The Queen is 285 feet long (86.9 meters), 58 feet (17.7m) wide, and draws 11.5 feet (3.5m). The boat weighs 1,650 tons (1,676 metric tons), with a capacity of 200 passengers. Its compound steam engine generates 2,000 ihp, powering a stern-mounted paddlewheel.
[edit] History
Prefabricated at the Isherwood Yard on the River Clyde in metropolitan Glasgow, Scotland, the Queen and her sister boat Delta King were shipped in pieces to Stockton, California in 1926. There the California Transportation Company assembled the two vessels for their regular Sacramento River service between San Francisco and Sacramento, and excursions to Stockton, on the San Joaquin River. At the time, they were the most lavishly appointed and expensive sternwheel passenger boats ever commissioned. Driven out of service by a new highway linking Sacramento with San Francisco in 1940, the two vessels were laid up and then purchased by Isbrandtsen Steamship Lines for service out of New Orleans. During World War II, they were requisitioned by the U.S. Navy for duty in San Francisco Bay.
In 1946, Delta Queen was purchased by Greene Line Steamers of Cincinnati, Ohio and towed via the Panama Canal and the Mississippi and Ohio Rivers to be refurbished in Pittsburgh. In 1948 she entered regular passenger service, plying the waters of the Ohio, Mississippi, Tennessee, and Cumberland Rivers between Cincinnati, New Orleans, St.Paul, Chattanooga, Nashville, and ports in between. Ownership of the vessel has changed a number of times over the last fifty years, and since 1971, Delta Queen has operated with a presidential exemption to the law prohibiting the operation of overnight passenger vessels with wooden superstructures. The Delta Queen was listed as a National Historic Landmark in 1989.
[edit] Current duty
The vessel is now operated by Majestic America Line (www.majesticamericaline.com). The vessels were purchased from the Delaware North Companies in April 2006. Besides the Delta Queen, the company also operates the American Queen and Mississippi Queen, modern steamboats designed along the lines of the Delta Queen, but carrying around 400 passengers. The company also offers riverboat cruises along the Columbia and Snake Rivers in Oregon and Washington, and cruises through the Alaska Inside Passage.
The Delta Queen cruises the Mississippi River and its tributaries on a regular schedule, with cruises ranging from New Orleans to Memphis to St. Louis to St. Paul to Cincinnati to Pittsburgh, and many more.

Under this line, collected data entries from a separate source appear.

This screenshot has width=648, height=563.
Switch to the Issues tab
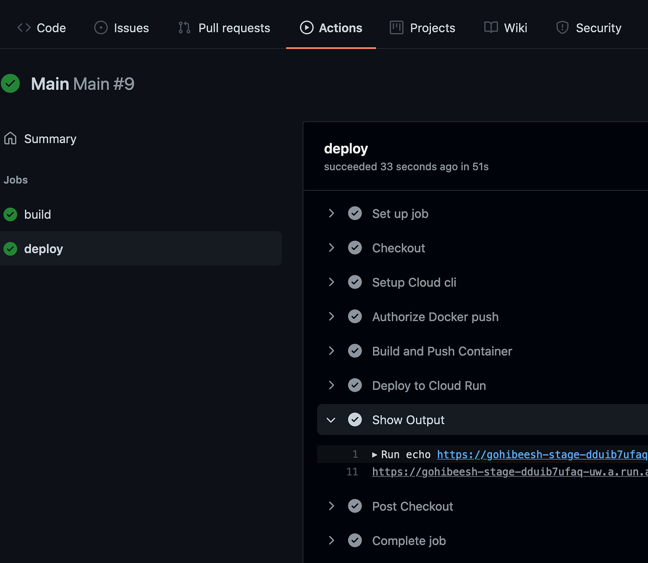[x=121, y=27]
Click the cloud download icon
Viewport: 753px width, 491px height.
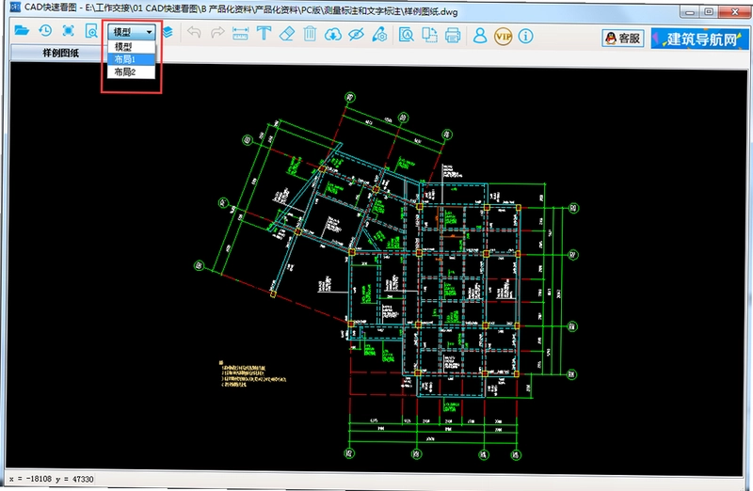click(333, 34)
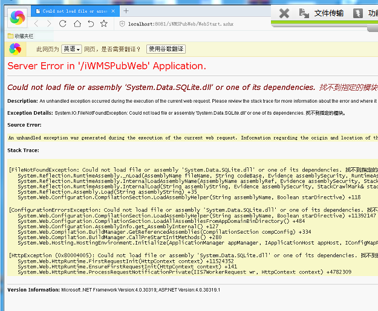Click the browser back arrow
This screenshot has width=378, height=311.
[36, 24]
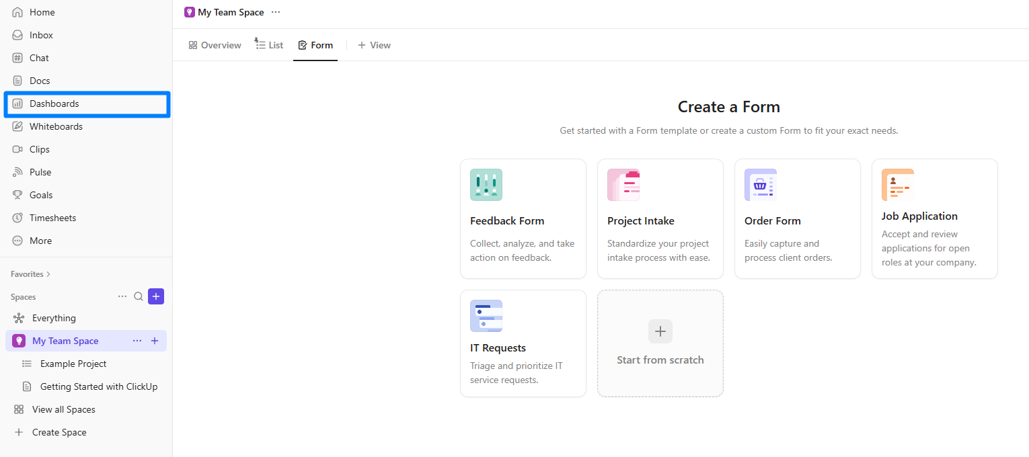Open Timesheets from the sidebar
This screenshot has width=1029, height=457.
tap(51, 217)
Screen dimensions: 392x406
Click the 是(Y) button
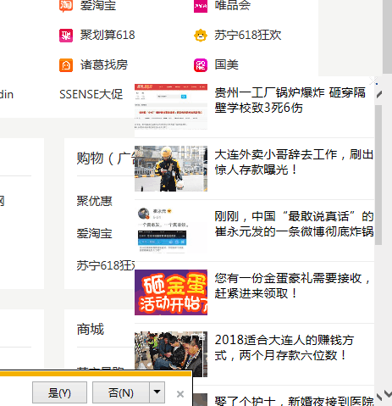tap(59, 392)
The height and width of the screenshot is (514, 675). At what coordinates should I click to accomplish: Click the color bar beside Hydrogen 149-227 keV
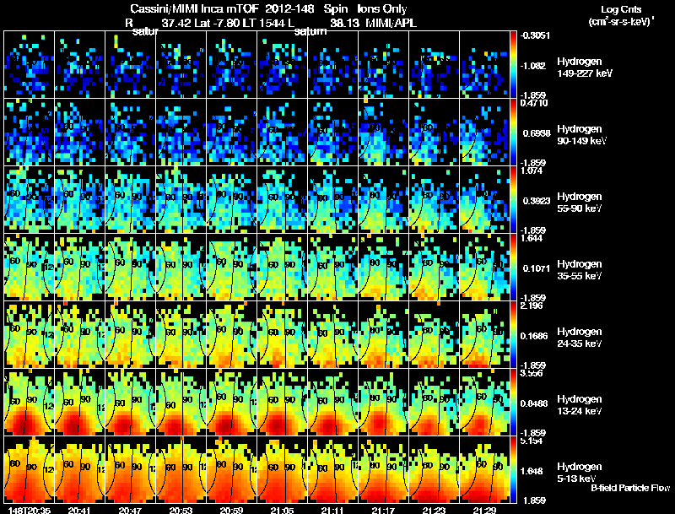(513, 64)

This smaller vessel can also explore up rivers such as the Arkansas, Red, Tennessee-Tombigbee Waterway, Black Warrior, Mobile, and more.
The Queen recreates historic steamboat races each year during the Kentucky Derby Festival, when it races with the Belle of Louisville on the Ohio at Louisville. The winner of the annual race receives a trophy of golden antlers, which is mounted on the pilot house until the next race. They have also raced during the Tall Stacks festivals celebrating steamboats, held every three or four years in Cincinnati (the Delta Queen's former home port.